Data for analysis -
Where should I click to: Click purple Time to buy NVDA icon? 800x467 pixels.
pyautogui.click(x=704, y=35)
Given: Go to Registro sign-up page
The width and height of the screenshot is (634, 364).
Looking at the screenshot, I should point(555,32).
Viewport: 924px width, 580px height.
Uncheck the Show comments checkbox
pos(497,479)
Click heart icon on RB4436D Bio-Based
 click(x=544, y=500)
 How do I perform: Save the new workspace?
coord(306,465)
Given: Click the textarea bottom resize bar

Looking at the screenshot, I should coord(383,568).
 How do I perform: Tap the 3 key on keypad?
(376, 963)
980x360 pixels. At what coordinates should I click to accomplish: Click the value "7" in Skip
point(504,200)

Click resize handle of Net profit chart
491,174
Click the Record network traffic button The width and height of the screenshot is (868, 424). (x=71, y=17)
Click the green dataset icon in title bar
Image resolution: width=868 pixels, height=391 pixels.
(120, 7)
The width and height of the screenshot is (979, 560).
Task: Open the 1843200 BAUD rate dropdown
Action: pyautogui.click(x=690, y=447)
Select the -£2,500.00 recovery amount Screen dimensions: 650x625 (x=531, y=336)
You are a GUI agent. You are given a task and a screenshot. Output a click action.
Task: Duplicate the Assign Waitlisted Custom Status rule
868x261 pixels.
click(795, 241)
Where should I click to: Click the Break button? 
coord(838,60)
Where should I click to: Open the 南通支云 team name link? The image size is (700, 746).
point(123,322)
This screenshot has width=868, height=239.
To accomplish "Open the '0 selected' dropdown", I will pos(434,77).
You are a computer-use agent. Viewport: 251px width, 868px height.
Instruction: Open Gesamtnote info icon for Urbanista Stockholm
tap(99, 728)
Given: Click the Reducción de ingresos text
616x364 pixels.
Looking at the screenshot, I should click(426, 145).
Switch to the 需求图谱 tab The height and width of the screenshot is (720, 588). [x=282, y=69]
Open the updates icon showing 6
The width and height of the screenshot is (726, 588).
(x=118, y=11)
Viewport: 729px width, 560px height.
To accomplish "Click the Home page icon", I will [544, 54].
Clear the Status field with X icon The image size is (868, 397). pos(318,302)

Requirement - Beginning with the line that contains "You are a GUI" and ending with the last line of the data above, return those lines exactly and nothing else.

Expected answer -
You are a GUI agent. You are given a task and a screenshot. Output a click action.
Task: Duplicate the Assign Waitlisted Custom Status rule
868x261 pixels.
click(795, 241)
Where should I click to: Click the Break button? 
coord(838,60)
Where should I click to: Open the 南通支云 team name link? The image size is (700, 746).
point(123,322)
This screenshot has width=868, height=239.
To accomplish "Open the '0 selected' dropdown", I will pos(434,77).
You are a computer-use agent. Viewport: 251px width, 868px height.
Instruction: Open Gesamtnote info icon for Urbanista Stockholm
tap(99, 728)
Given: Click the Reducción de ingresos text
616x364 pixels.
Looking at the screenshot, I should click(426, 145).
Switch to the 需求图谱 tab The height and width of the screenshot is (720, 588). [x=282, y=69]
Open the updates icon showing 6
The width and height of the screenshot is (726, 588).
(x=118, y=11)
Viewport: 729px width, 560px height.
To accomplish "Click the Home page icon", I will [544, 54].
Clear the Status field with X icon The image size is (868, 397). pos(318,302)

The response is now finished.